TASK: Using the passage on the PCV valve, explain in one to three sentences why the valve is closed when the engine is not running.

READING PASSAGE:
On the road, even at only somewhat higher speed and load this means that blow-by gas exits the case through the PCVV, and flow through the case to induction tube breather hose reverses. Blow-by gasses then also enter the induction tract via the breather hose (entering before the throttle body, which is why they get dirty with oil vapour and combustion by-products).
If at idle the cardboard never gets 'sucked' onto the oil filler orifice then this suggests that blow-by is quite excessive even at idle (bad rings), or that the PCV valve is blocked with gunk or stuck closed.

Note that while the PCV valve is variably open 99.99% of the time when the engine is running (all the time until / if there is a backfire), it is closed when the engine is not running (i.e. when there is no pressure differential between the manifold and the case), because the little internal spring lightly holds it shut. It can do this because in effect there are two physically connected but functionally separate valves inside the PCV valve. So, it could possibly become stuck closed with gluey deposits while the engine is shut down...

Both of these valves are simultaneously acted upon by the internal spring, because they are connected to each other by the internal 'rod'. The first of these valves is a one way valve that permits gas to flow into the manifold with no restriction, but won't allow gas to flow from the manifold into the case. This is the valve that is held closed by the spring when the engine isn't running (and prevents gas from exiting the manifold). As soon as pressure in the manifold falls below case pressure this valve opens, but it has no affect on metering the case gas entering the manifold.

DATA SECTION:
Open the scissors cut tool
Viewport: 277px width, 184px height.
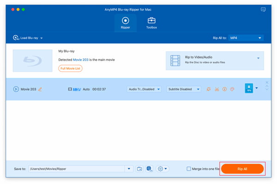tap(217, 89)
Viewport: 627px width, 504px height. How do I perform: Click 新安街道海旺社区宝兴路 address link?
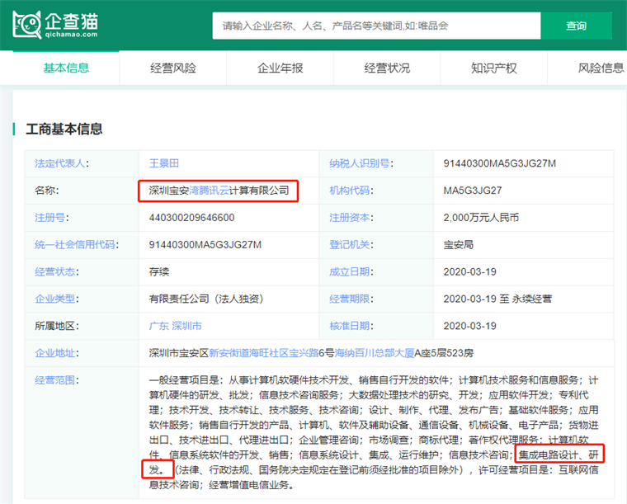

EXERCISE ANSWER: When the engine is not running, there is no pressure differential between the manifold and the case. The little internal spring then lightly holds the valve shut.